Joe has a custom light tune on his Super Deluxe shock Canyon
The fork is the latest Boost width model. Joe likes the extra stiffness, but mostly appreciates the extra mud clearance, allowing him to run chunky-width mud spikes with no issues.
At 69kg he runs 74psi with two volume spacers adding a touch, but not masses, of progressivity into the air spring. On the compression side of things he adds four clicks of low-speed damping.
A few clicks of low-speed damping and two volume spacers are all that Joe needs to tune his Pike Canyon
Longtime sponsor Mucky Nutz provides a fender.
No surprises here, Joe runs SRAM’s X01 Eagle groupset. Usually a 34t ring is used for riding at home — the 36t that sometimes finds its way on for races would just contribute to getting knackered for everyday riding! Joe says that “for the size of the cassette, the mech is really well tucked away — no issues when in the ruts.”
The X01 Eagle drivetrain has a wide enough range for Joe’s riding style Canyon
Joe has been running single ring drivetrains for years, even when cassettes maxed out at 11-32t, appreciating the simplicity they offer.

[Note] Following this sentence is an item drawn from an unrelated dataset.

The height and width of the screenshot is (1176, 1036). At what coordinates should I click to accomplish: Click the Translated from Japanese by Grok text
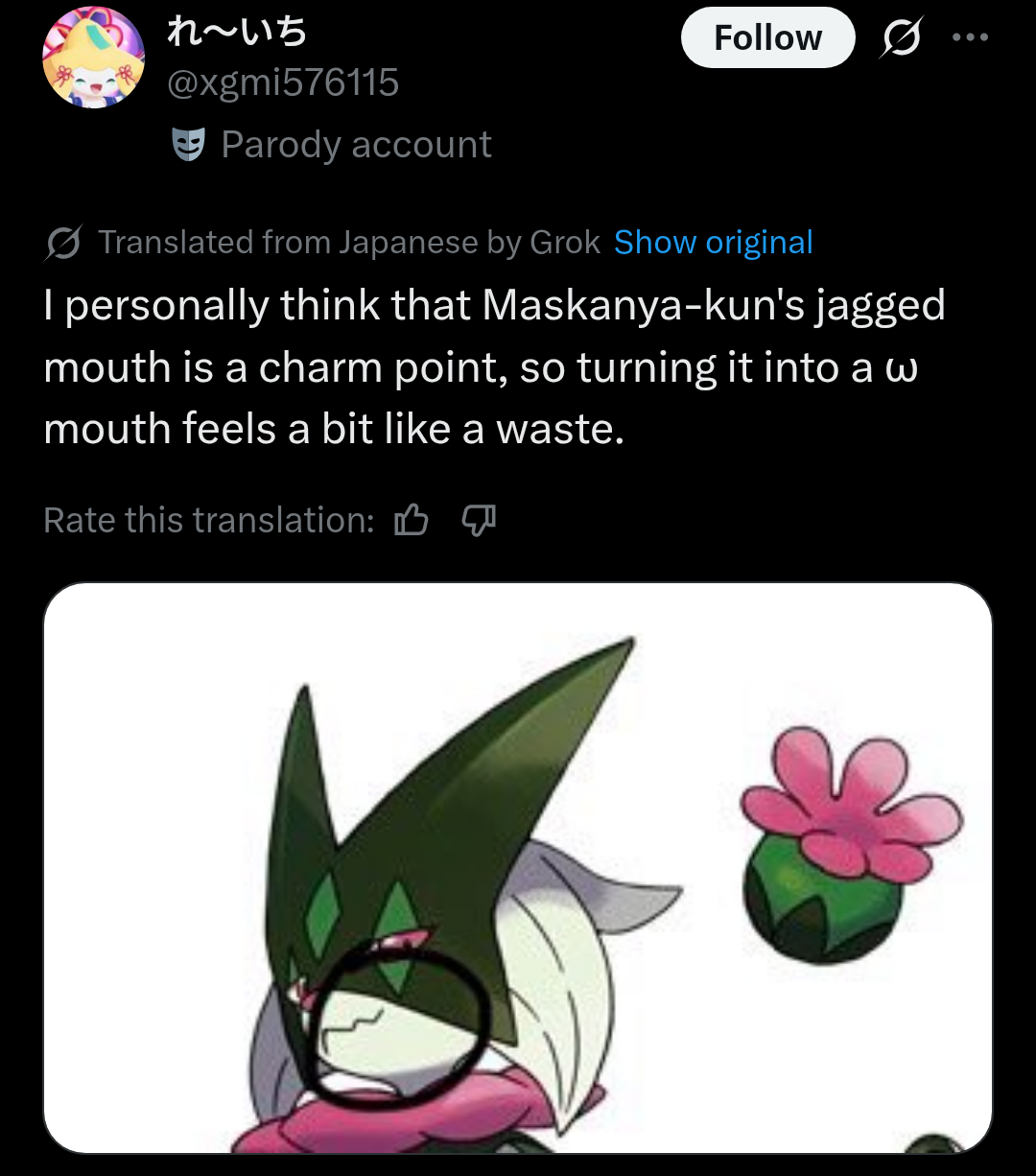click(x=349, y=243)
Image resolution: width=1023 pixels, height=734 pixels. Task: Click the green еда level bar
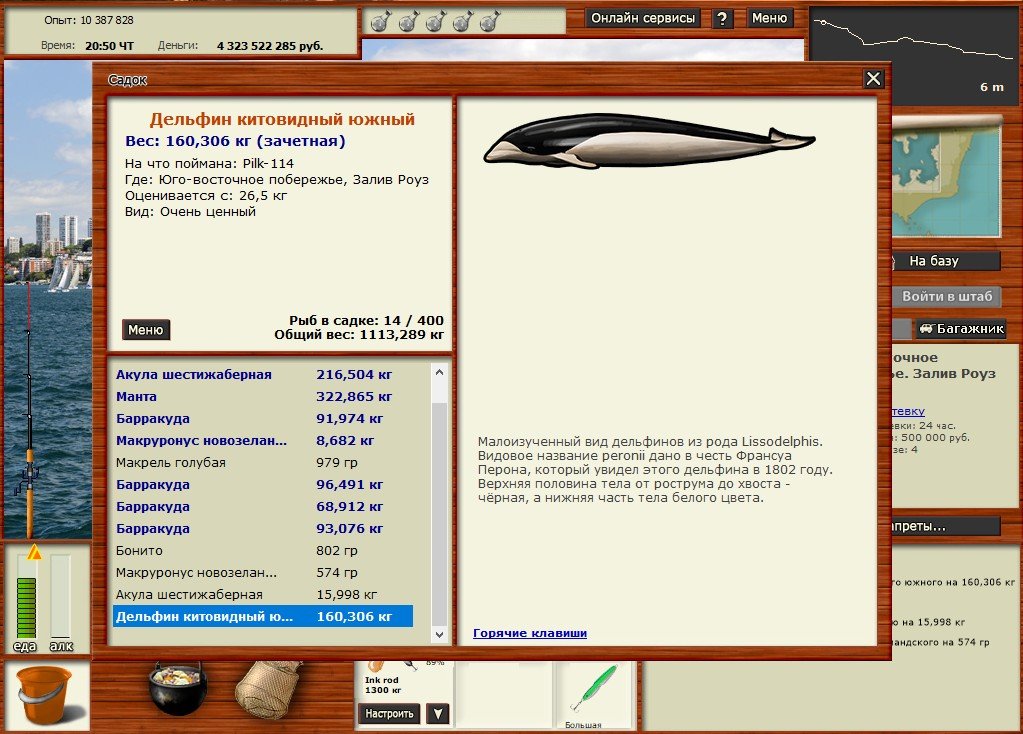[x=26, y=608]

For security he runs a chainguide, a common sight in the EWS — “weight is negligible, safety key” says Joe.
Crankbrothers’ Mallet E pedals are the ‘enduro specific’ version of the Mallet that’s seen all over the DH scene. With Mavic’s Deemax shoes having a relatively deep tread, and Joe liking the feel of the Crankbrothers mechanism’s float, he runs the pins pretty slammed to interfere less with the feel.